New Approach by Indian Developers
Indian developers are now emphasizing comprehensive feasibility studies for projects before launching them. This move aims to avoid the mistakes that led to the real estate downturn in 2009. They are sending a clear message: market speculation will no longer be tolerated. Instead, the focus will shift to developments that cater to buyers rather than speculators.
Strategic Measures
In a sector traditionally dominated by family-run businesses, developers are implementing several new strategies. According to property consultants, these include:
- Entering into strategic alliances for labor and raw materials
- Appointing project management consultants
- Outsourcing construction work to expedite delivery
Expert Insights
Aditi Vijaykar, Executive Director (Residential) at Cushman and Wakefield India, notes, ‘Builders are making a comeback, but not aggressively. They are exploring new locations and testing products before launching them.’
DLF's New Strategy
India’s largest developer by market value, DLF, has announced it will not buy land in the current year or the next. The company will also refrain from launching new projects without regulatory approvals. DLF’s working capital model will depend on cash flow from pre-sales, customer advances, and bank debt. While stopping speculative buying is challenging, implementing a system such as one home per family is necessary.

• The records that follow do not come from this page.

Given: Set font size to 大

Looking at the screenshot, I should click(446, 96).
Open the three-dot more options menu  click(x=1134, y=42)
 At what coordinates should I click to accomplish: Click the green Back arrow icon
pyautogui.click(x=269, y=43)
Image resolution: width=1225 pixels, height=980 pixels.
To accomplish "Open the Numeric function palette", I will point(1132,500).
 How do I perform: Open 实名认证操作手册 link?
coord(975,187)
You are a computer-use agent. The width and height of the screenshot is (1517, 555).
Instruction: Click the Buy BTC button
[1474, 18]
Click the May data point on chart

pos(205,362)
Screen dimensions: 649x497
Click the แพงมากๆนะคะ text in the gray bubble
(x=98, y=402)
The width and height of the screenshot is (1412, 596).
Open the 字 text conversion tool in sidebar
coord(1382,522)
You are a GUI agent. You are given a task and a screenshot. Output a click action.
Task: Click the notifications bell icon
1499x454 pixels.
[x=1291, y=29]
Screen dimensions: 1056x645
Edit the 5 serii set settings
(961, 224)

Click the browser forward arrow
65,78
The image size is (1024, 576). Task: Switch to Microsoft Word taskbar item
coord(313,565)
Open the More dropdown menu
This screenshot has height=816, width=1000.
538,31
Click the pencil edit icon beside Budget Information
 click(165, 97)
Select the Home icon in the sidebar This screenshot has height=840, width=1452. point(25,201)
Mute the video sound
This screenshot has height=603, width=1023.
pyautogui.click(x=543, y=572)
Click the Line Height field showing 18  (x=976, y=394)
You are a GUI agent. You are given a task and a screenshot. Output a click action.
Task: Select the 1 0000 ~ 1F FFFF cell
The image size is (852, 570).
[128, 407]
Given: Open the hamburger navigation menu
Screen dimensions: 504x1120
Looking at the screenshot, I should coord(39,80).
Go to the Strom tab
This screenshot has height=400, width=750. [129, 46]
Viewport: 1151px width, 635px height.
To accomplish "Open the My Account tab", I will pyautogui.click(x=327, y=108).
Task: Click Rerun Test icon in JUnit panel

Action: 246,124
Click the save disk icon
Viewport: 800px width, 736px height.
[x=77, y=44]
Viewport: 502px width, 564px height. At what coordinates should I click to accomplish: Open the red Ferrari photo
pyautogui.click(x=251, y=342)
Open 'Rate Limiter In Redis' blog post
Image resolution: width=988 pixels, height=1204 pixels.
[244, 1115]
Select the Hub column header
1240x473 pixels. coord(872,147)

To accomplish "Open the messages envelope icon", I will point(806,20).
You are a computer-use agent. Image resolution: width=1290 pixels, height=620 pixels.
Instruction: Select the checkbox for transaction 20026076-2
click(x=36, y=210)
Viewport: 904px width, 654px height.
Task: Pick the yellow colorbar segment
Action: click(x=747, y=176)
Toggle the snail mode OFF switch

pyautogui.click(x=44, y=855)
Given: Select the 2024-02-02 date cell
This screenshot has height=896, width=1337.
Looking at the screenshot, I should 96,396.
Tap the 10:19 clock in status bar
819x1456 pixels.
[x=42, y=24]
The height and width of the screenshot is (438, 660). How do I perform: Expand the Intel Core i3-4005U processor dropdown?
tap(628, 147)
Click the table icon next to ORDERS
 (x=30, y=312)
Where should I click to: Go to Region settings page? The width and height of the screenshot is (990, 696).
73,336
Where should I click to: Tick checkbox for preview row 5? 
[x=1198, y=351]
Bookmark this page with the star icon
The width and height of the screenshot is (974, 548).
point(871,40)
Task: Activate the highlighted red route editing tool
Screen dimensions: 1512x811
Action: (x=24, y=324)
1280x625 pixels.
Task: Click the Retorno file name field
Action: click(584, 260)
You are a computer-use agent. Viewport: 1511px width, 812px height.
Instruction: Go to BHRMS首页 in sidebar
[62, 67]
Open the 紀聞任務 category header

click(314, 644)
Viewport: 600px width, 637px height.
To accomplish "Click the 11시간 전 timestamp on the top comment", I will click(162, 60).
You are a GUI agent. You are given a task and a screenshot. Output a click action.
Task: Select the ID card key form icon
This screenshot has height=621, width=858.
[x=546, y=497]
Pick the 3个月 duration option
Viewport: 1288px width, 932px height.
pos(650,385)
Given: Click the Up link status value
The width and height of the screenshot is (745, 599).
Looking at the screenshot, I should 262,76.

Feasibility Studies and Funding
The realty sector is now conducting feasibility studies on home sizes and pricing to ensure the right profile for its projects. This was rarely done in previous years. Developers are also looking at Special Purpose Vehicles (SPVs) or joint ventures instead of outright land purchases. Real estate firms are raising money through Initial Public Offerings (IPOs), aiming to use funds for ongoing and proposed projects or to retire debt. This differs significantly from the approach in 2006 and 2007, when making money was the primary goal.
Parsvnath Developers' Plans
Parsvnath Developers plans to construct around 45 million square feet of space in the next 24 months, building around 1.25 million square feet in the last quarter. The need for developers to ensure a rational profile for their projects is emphasized by Ramesh Jogani, Managing Director and Chief Executive of Indiareit Fund Advisors. Jogani suggests avoiding towering structures like 30 to 40-story buildings and instead offering mid-range quality products.